Use nagios to send xml request to web service, and retrieve response

Ben Coughlan picture Ben Coughlan · Apr 29, 2014 · Viewed 10.3k times · Source

I'm sending a request manually over Soap UI currently, the request is as follows.

   <soapenv:Envelope xmlns:soapenv="http://schemas.xmlsoap.org/soap/envelope/"xmlns:sear="http://www.mysite.com/ws/search/searchcustomer">
   <soapenv:Header/>
   <soapenv:Body>
      <sear:searchCustomerRequest>
         <sear:sustomerID>0000245</sear:sustomerID>
         <sear:registrationStatus>R</sear:registrationStatus>
         <sear:versionNumber>1.0</sear:versionNumber>
      </sear:searchCustomerRequest>
   </soapenv:Body>
</soapenv:Envelope>

Now, I was hoping it would be possible to sent this using the check_http class/function in nagios,

Do you know if this is possible?

I would hope it would give me the following:

<env:Envelope xmlns:env="http://schemas.xmlsoap.org/soap/envelope/">
   <env:Header/>
   <env:Body>
      <ns2:searchGprnResponse xmlns:ns2="http://www.mysite.com/ws/gasmapservice/searchcustomer">
         <ns2:areaName>Blackrock, County Dublin</ns2:areaName>
         <ns2:townName>Dublin City</ns2:townName>
         <ns2:countyName>Dublin</ns2:countyName>
      </ns2:searchcustomer>
   </env:Body>
</env:Envelope>

I would then like to grep for, lets say "Dublin", and if the count is > 0 then it would give an OK, if it doesn't return this, then it would give a failure.

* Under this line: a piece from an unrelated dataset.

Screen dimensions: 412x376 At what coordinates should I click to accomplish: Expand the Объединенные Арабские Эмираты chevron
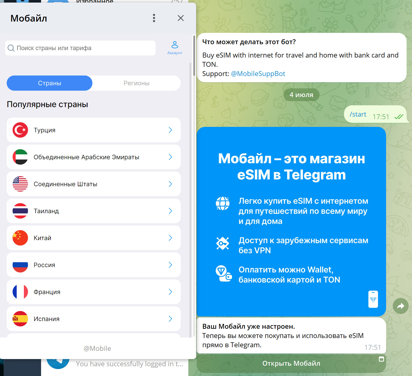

I'm new to nagios, and am finding it a bit complicated to get this working,

Any Ideas would be greatly appreciated, I was thinking CURL might work, not sure though :)

Thanks again, Ben

Answer

Tim van Dijk picture Tim van Dijk · Jul 10, 2014

It's a bit late to see your question, but hope this helps anyway.

You can do this with the check_http plugin. The check_http Nagios plugin is shipped with the Nagios Plugins package (nagios-plugins.org)

With the -P parameter you can POST the SOAP request and with the -r parameter you can (regex) match the response for a specific string.

From the commandline using the check_http plugin: (I had to truncate you SOAP request because I coudn't post url's with http headings...)

check_http -H my.webserver.org -p 8080 -u "/testing" -P '<soapenv:Envelope .... </soapenv:Envelope>' -r 'Dublin'

If this works for you, then you need to create a new check command and service check definition in Nagios.

Example check command definition for the webservice command (using also warning and critical repsonse time values)...

define command {
    command_name    check_webservice
    command_line    $USER1$/check_http -H $ARG1$ -p $ARG2$ -u $ARG3$ -P $ARG4$ -r $ARG5$ -w $ARG6$ -c $ARG7$
}

...and an example service check definition

define service {
    use                  generic-service
    host_name            my.webserver.org
    service_description  check_webservice
    check_command        check_http_webservice!my.webserver.org!8080!/testing!'<soapenv:Envelope .... </soapenv:Envelope>'!'Dublin'!5!10
}

Please note the quoting: This is essential is these kind of checks! In the examples above I use single quotes to quote the SOAP POST request and the response.